# Activity:
Turn the material into a Markdown table with the columns Row and Line. Begin at the line that contains "The image size", continue through the end of the material, skip blank lines, and leave the pictures out.

============================================================

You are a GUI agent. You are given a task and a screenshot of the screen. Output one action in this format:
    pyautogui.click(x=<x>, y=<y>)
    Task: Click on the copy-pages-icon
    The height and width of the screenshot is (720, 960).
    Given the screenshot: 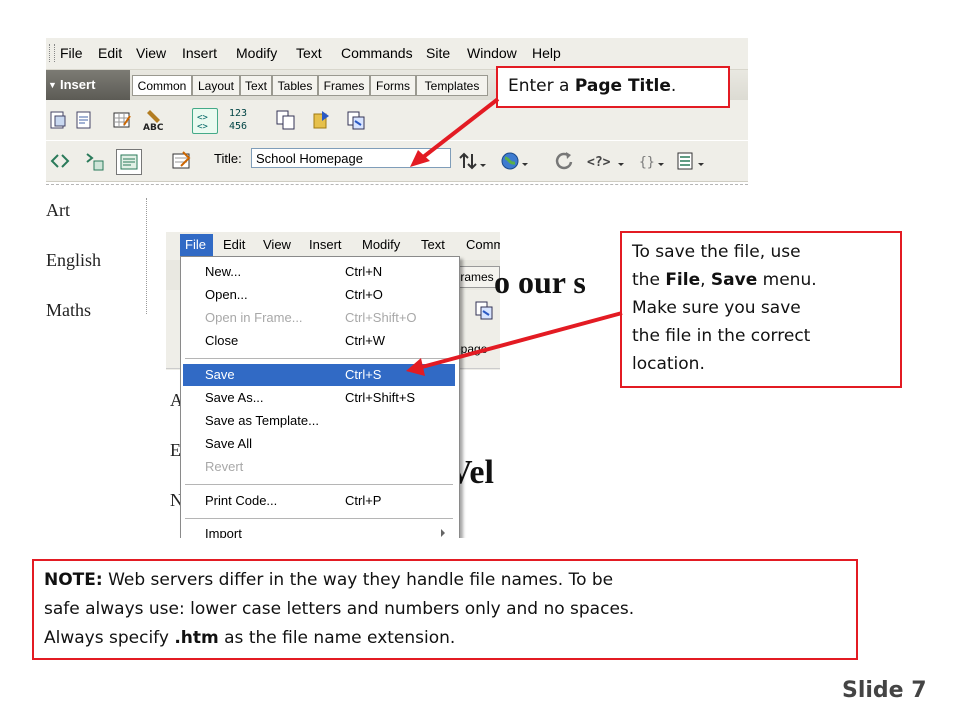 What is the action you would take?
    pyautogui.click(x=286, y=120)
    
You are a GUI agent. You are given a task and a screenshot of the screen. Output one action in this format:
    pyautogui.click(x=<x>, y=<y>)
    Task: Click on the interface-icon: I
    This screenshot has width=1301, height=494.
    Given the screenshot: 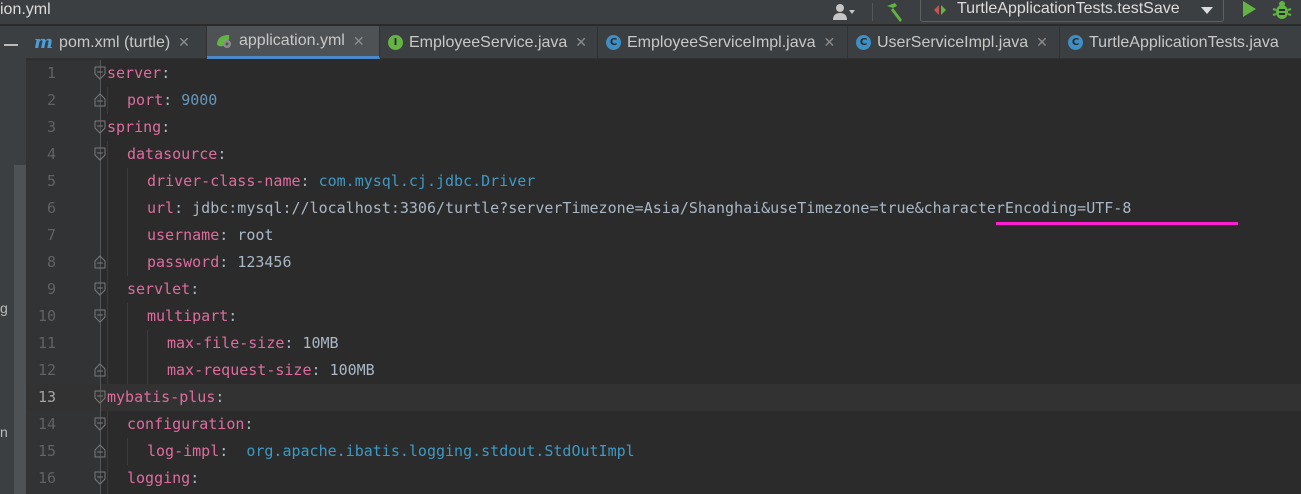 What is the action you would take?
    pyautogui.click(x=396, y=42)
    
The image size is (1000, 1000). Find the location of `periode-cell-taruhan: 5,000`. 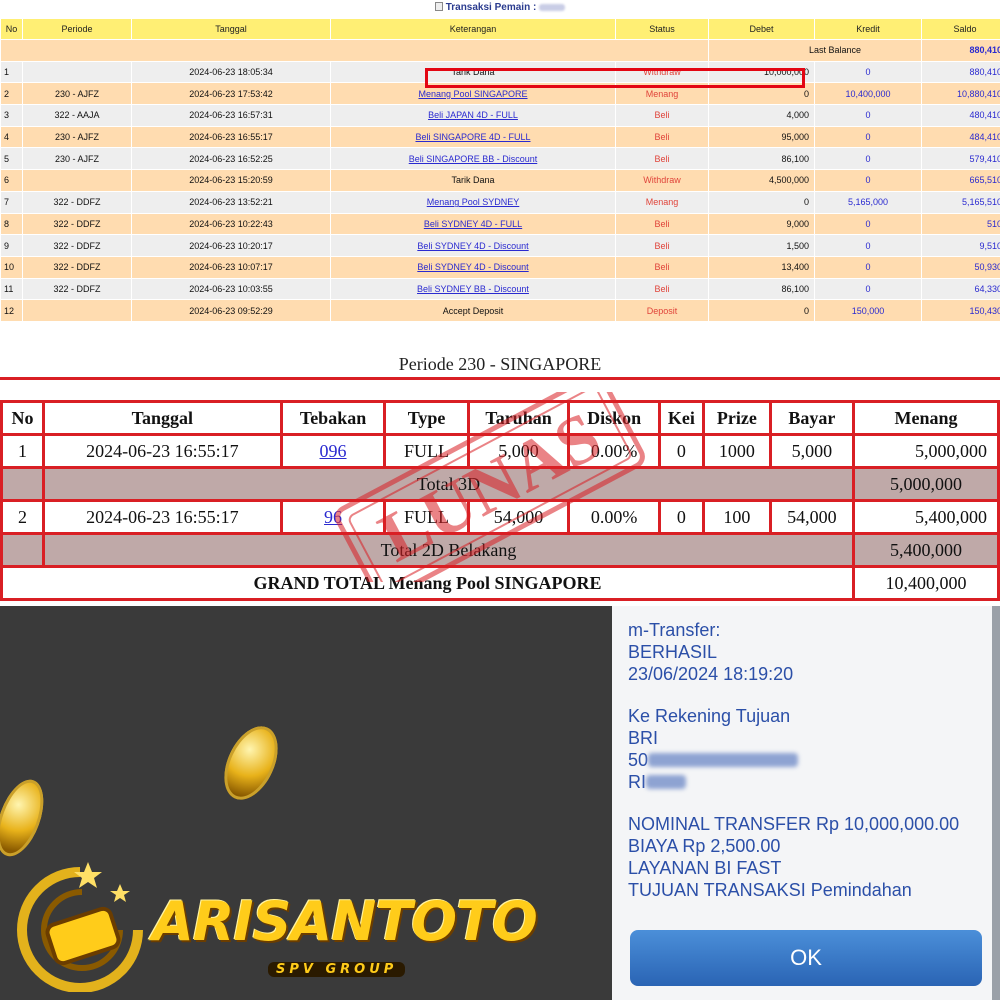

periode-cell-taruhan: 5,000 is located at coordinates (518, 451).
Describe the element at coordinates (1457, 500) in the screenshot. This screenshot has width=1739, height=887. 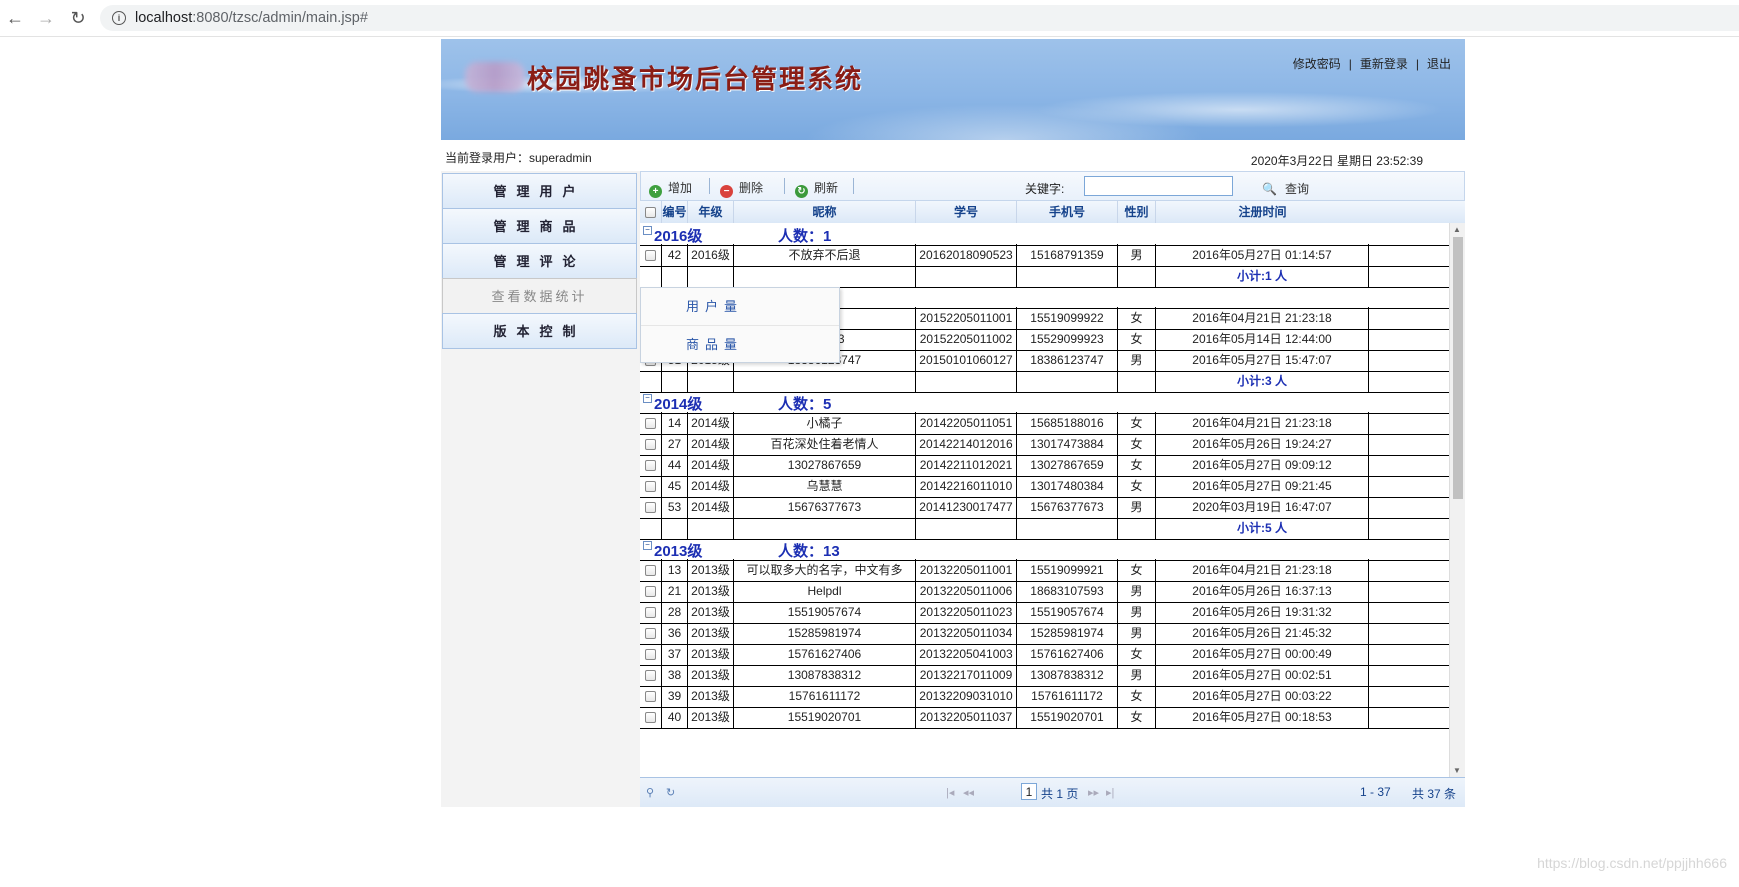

============================================================

# Output of the exercise:
| Row | Line |
|---|---|
| 1 | The image size is (1000, 1000). Find the location of `periode-cell-taruhan: 5,000`.  |
| 2 | periode-cell-taruhan: 5,000 is located at coordinates (518, 451). |
| 3 | Describe the element at coordinates (1457, 500) in the screenshot. This screenshot has width=1739, height=887.  |